Promoting and practising good governance as a means of advancing peace and security |
Debate on promoting and practising good governance as a means of advancing peace and security: Drawing lessons from recent events in the Middle East and North Africa
There are many inferences and lesson that a person or a government can draw from what has happened in the Middle East and North Africa. I’m of the opinion that we need not intellectualise this debate, but rather break it down to basics of governance in a democratic state. Although, there well may have been influence of third parties, or the West to be exact, as alleged by some, but it is important for any entity to sweep itsown side of the floor before it starts allocating blame.
Governance is a manner and style in which government relates and interacts with the society it governs. There are four suggested pillars that can be used as measure of whether governance is good or bad.
- The degree of trust in government,
- the degree of responsiveness in the relationship between government and civil society,
- the government’s degree of accountability to its voters, and
- the nature of the authority that the government exercises over its society.
We, as parliament have a role to play, in terms of ensuring that proper legislation and policies that articulate the afore-stated pillars are in place.

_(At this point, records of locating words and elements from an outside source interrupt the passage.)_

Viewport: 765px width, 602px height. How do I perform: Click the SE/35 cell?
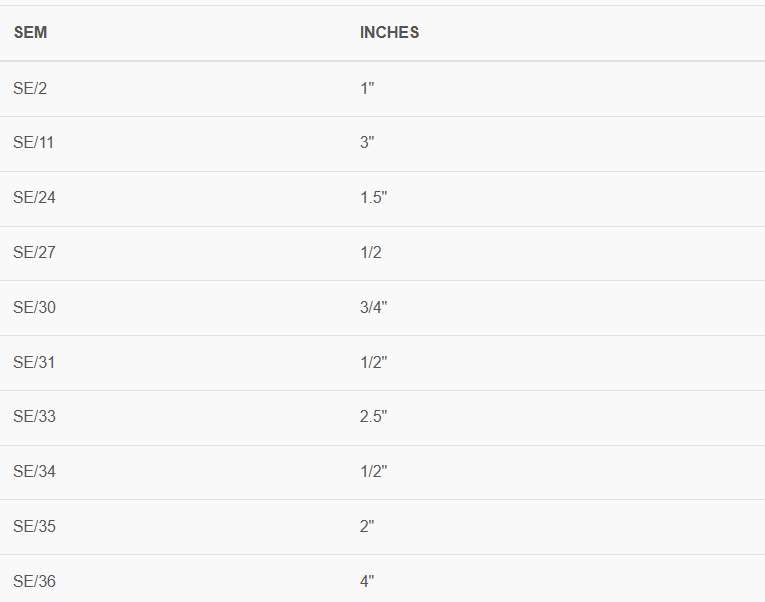click(x=34, y=526)
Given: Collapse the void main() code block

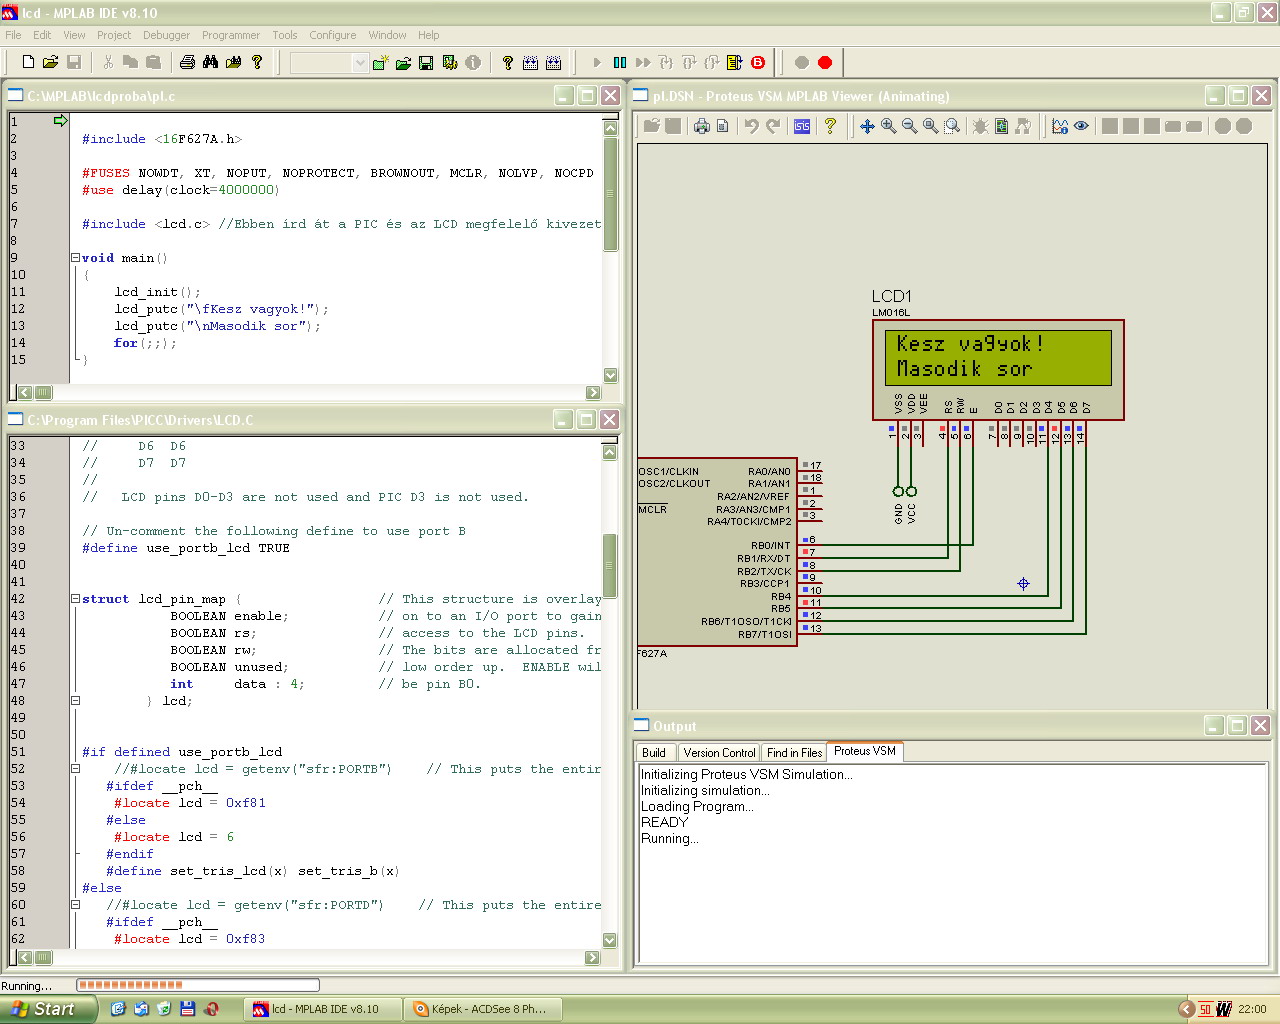Looking at the screenshot, I should [75, 258].
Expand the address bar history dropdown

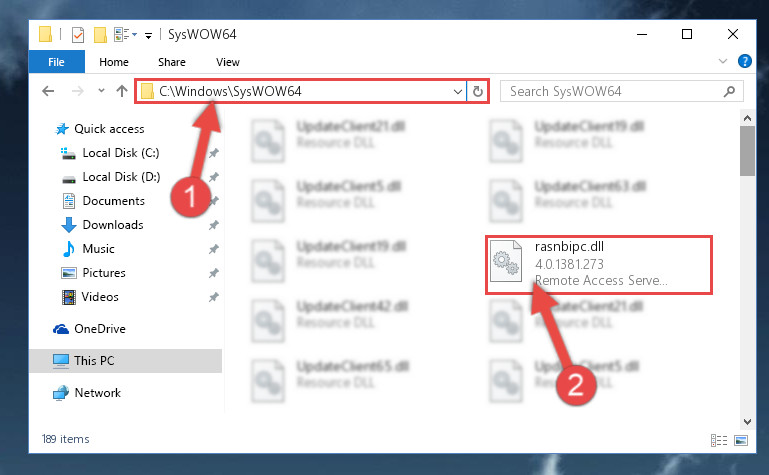(458, 92)
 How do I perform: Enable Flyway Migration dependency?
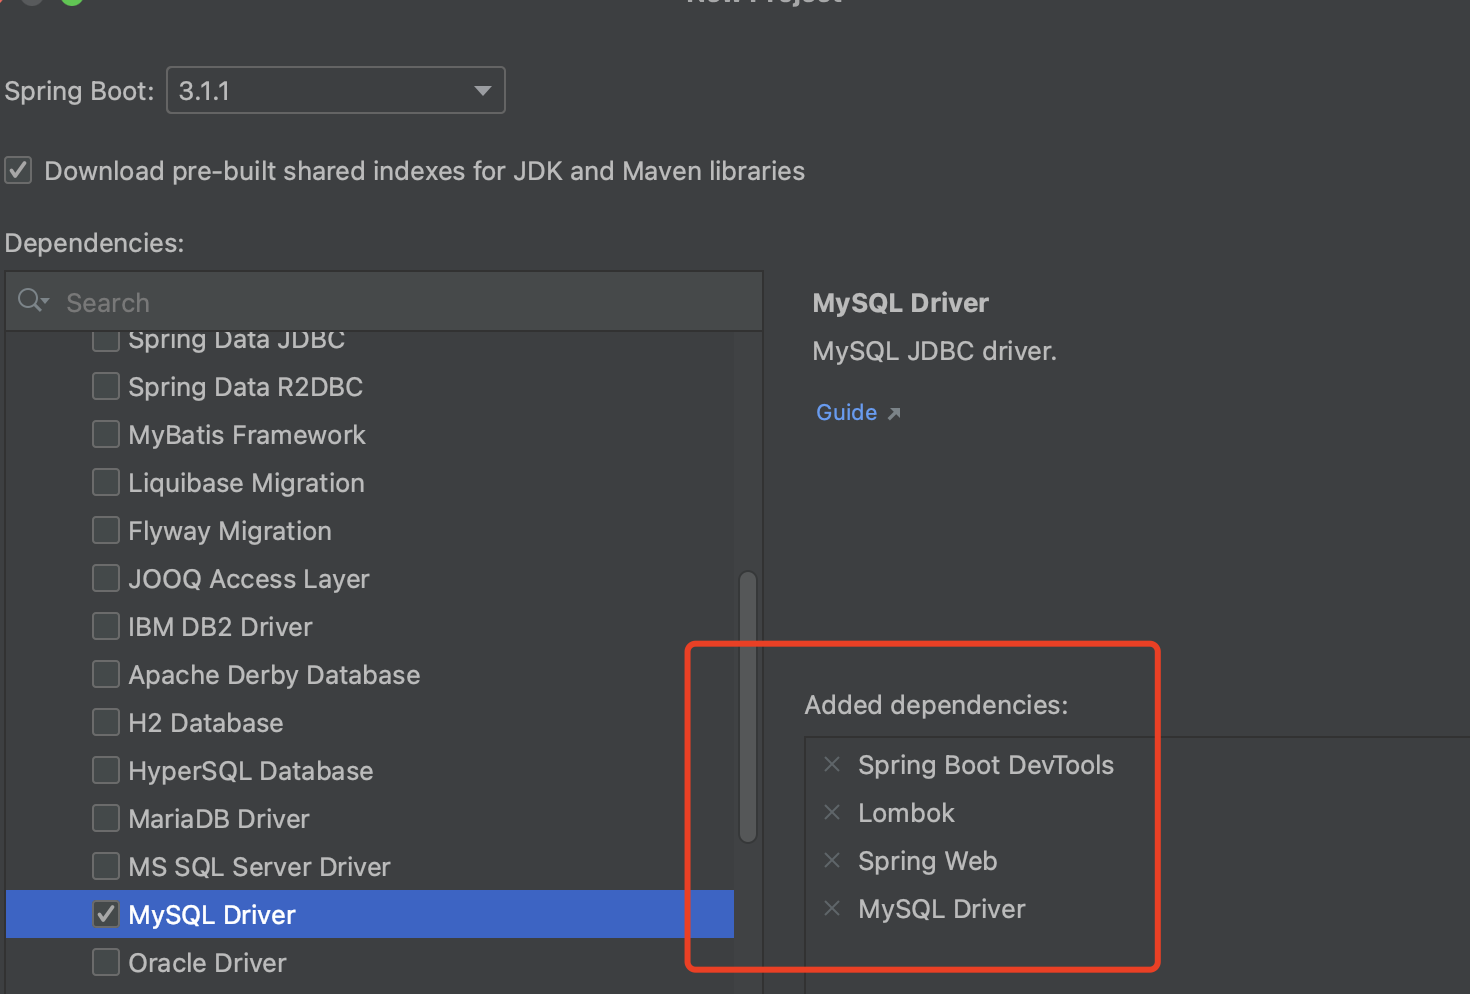[x=106, y=531]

I dare say, we are this far playing that role well. However, we are lagging behind in our oversight role as it has not translated to a more accountable government.
The state has a responsibility to protect, regulate, develop, maintain and sustain its citizens, bearing in mind the availability of resources.In paper and in theory, parliament holds government accountable, we purport to do that through various committees. If we do this effectively and efficient, then the million dollar questions are:
- why do we continue to see service delivery protests in each and every province?
- why do we continue to read of senior public officials entangled in corrupt activities?
- Why has violence by our police force against civilians increased?
I am of the opinion that we have a government who is not trustworthy to its electorate and taking their people for granted. The degree of interaction between the government and the civil society is far from being ideal. Our government is not accountable to its voters, decisions are channelled from top down and not the other way round, hence we see disgruntled members of the society who only know how to interact with the government through protest and violence. The number of cases reported on police brutality against civilians leaves a sour state in what is supposedly a democratic state. The manner and style in which the government exercises authority over its society leaves much to be desired and more often we have seen gross violations of human rights in the name of ‘exercising authority’.
If we are to maintain peace and security, and if we seek to avoid a repeat of what happened in North Africa, we, as parliament need to ensure and strengthen our oversight role and hold the government truly accountable to us and to the electorate.